Enhanced credibility
When it operates as an S-corporation, a new business may enjoy greater credibility with banks, vendors, and customers, as incorporation is taken as a sign of formal commitment to the business.
“Pass-through” taxation
On the corporate level, an S-corporation does not pay federal taxes. (In California, however, they are subject to a 1.5% state tax on any net profits, provided there is an $800 minimum.) The shareholders report profits and losses on their personal tax returns, allowing them to use business losses to offset other income.

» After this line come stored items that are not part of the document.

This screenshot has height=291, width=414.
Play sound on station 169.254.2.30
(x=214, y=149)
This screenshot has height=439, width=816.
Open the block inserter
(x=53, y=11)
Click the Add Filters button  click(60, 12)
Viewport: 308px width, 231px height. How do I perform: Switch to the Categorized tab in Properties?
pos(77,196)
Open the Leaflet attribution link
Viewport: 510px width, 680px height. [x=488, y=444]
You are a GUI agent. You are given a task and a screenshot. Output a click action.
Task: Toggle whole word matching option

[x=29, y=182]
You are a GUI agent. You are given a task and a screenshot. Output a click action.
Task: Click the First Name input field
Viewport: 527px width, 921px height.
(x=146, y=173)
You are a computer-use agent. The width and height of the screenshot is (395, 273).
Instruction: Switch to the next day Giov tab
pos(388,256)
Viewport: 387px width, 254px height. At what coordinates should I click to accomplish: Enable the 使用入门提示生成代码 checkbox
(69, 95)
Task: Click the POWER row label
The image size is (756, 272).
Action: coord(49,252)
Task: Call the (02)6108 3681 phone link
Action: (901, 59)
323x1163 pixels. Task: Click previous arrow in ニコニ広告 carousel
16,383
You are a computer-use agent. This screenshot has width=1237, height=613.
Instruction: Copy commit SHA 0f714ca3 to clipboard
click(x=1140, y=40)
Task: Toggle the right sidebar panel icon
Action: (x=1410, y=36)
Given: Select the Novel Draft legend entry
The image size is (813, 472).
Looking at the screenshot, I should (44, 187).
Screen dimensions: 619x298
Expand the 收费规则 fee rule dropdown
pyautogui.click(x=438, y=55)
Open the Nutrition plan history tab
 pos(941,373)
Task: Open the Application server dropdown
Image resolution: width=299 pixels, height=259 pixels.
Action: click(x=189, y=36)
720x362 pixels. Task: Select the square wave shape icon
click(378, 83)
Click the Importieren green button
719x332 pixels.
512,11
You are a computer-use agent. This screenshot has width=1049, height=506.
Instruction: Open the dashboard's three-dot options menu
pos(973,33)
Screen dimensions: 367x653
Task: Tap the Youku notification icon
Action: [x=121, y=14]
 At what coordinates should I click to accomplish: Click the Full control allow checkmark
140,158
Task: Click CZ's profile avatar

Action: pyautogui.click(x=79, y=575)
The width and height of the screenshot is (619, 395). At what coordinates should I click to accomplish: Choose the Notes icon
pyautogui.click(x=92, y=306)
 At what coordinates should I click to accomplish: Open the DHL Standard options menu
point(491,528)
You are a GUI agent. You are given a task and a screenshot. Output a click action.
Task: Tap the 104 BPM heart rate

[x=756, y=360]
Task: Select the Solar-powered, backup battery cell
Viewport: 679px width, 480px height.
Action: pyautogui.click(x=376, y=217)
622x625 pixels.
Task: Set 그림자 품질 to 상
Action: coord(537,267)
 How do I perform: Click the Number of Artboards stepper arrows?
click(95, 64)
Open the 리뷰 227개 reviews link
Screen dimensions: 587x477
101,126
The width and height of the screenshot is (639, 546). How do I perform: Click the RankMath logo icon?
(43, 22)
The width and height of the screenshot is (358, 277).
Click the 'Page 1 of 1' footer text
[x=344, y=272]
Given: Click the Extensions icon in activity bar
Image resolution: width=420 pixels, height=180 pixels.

Tax-beneficial income rules
Shareholders of an S corporation can be employees of the business, allowing them to draw a salary in addition to receiving dividends and other tax-advantaged distributions. Self-employment tax liability is reduced while the corporation itself benefits from deductions for salaries and other business expenses.
Personal asset protection
S-corporations protect the personal assets of the shareholders, as they are not personally responsible for business liabilities and debts. This means that creditors should not be able to seize shareholder homes, bank accounts, and other personal assets to settle business obligations.
Easy transfer of ownership
With S-corporations, there are no negative tax consequences or intricate accounting rules associated with transfer of ownership. With a partnership or LLC, the entity usually dissolves when an interest amounting to more than 50 percent is transferred.
There are some limitations: S-corporations can only have a maximum of 75 shareholders, and unlike with LLCs, only U.S. citizens can be shareholders. But the advantages of the S-corporation structure are significant for many business owners. If you’d like to learn more, please get in touch with us today!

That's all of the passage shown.